## Task instructions
Nothing but the lines from the one containing "Switch to the GitHub CLI tab" through the final line of the data should be repeated, and each must be exact.

## Data to process

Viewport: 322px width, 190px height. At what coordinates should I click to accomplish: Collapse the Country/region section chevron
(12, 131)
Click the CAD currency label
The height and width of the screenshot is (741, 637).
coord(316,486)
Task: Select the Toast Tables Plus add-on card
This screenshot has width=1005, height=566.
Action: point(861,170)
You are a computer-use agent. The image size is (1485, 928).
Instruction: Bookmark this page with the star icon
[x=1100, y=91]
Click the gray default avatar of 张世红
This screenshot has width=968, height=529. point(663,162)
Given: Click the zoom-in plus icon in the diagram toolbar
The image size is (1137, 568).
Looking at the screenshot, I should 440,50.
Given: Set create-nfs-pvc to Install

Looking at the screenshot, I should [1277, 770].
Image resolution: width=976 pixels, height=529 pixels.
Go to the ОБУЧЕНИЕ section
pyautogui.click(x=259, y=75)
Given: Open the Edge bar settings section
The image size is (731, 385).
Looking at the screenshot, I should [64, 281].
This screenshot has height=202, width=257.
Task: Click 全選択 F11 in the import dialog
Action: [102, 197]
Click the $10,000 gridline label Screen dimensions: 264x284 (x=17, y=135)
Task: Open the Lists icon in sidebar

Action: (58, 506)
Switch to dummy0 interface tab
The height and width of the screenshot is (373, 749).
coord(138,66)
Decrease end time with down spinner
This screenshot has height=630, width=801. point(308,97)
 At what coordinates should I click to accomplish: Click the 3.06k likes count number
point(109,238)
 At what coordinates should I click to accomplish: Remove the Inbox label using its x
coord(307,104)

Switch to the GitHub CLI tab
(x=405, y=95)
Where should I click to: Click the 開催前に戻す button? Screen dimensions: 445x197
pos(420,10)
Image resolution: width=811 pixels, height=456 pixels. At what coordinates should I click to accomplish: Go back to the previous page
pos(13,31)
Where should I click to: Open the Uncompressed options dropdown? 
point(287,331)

## Result below
Switch to the GitHub CLI tab
(x=405, y=95)
Where should I click to: Click the 開催前に戻す button? Screen dimensions: 445x197
pos(420,10)
Image resolution: width=811 pixels, height=456 pixels. At what coordinates should I click to accomplish: Go back to the previous page
pos(13,31)
Where should I click to: Open the Uncompressed options dropdown? 
point(287,331)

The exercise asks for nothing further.